■ DOCUMENT SECTION ■
Ask a Question
Frances McEniery (November 1999 AD2000) does not mention how the Magnificat Meal Movement victimised her. Any open-minded visitor will recognise Our Lady's Shrine at Helidon as a holy site. The residents' lives of prayer, fasting, penance and loving obedience to the Holy Father are an inspiring example, as is the reverence at Mass and the various ceremonies.
The Movement's founder, Mrs Debra Geilesky, has been subjected to continual persecution, including attempts on her life, since she started to boldly proclaim the revelations of Our Lord. Despite, and probably because of these persecutions, the Movement has flourished and is now established in over 70 countries.
The continuous persecution is one of the factors that convinced Fr Rene Laurentin that the Movement was worthy of his investigation. "If they persecuted me, they will persecute you" (John 15:20). Father Laurentin is an expert on visionaries and private revelations, and author of 150 books. I saw a videotape of his address endorsing the Movement that he made after travelling from Switzerland to conduct his investigation.
The actual number of members is unknown, as there are no application forms, joining or annual fees. The Movement exists mainly on donations and sales from the book shop, but there is no pressure on anyone to give. The attitude to financial management is that if members concentrate on God's work, the Lord will provide.

■ RECORD SET ■
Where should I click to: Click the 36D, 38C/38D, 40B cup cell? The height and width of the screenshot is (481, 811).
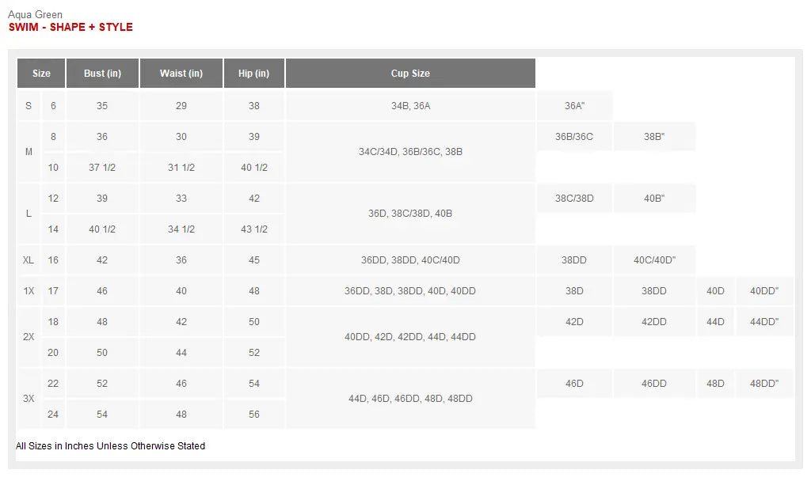[x=410, y=214]
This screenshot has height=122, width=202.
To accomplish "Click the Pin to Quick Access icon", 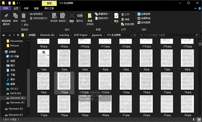I will point(6,16).
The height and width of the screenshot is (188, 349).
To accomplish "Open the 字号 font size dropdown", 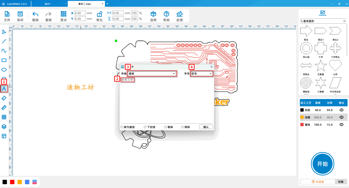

■ STATED EXERCISE ■
Rename "book shop" as "bookstore" and write out the part of the letter that opens with "The actual number" and closes with "Lord will provide.". The data stands apart from the letter.

■ THE OUTPUT ■
The actual number of members is unknown, as there are no application forms, joining or annual fees. The Movement exists mainly on donations and sales from the bookstore, but there is no pressure on anyone to give. The attitude to financial management is that if members concentrate on God's work, the Lord will provide.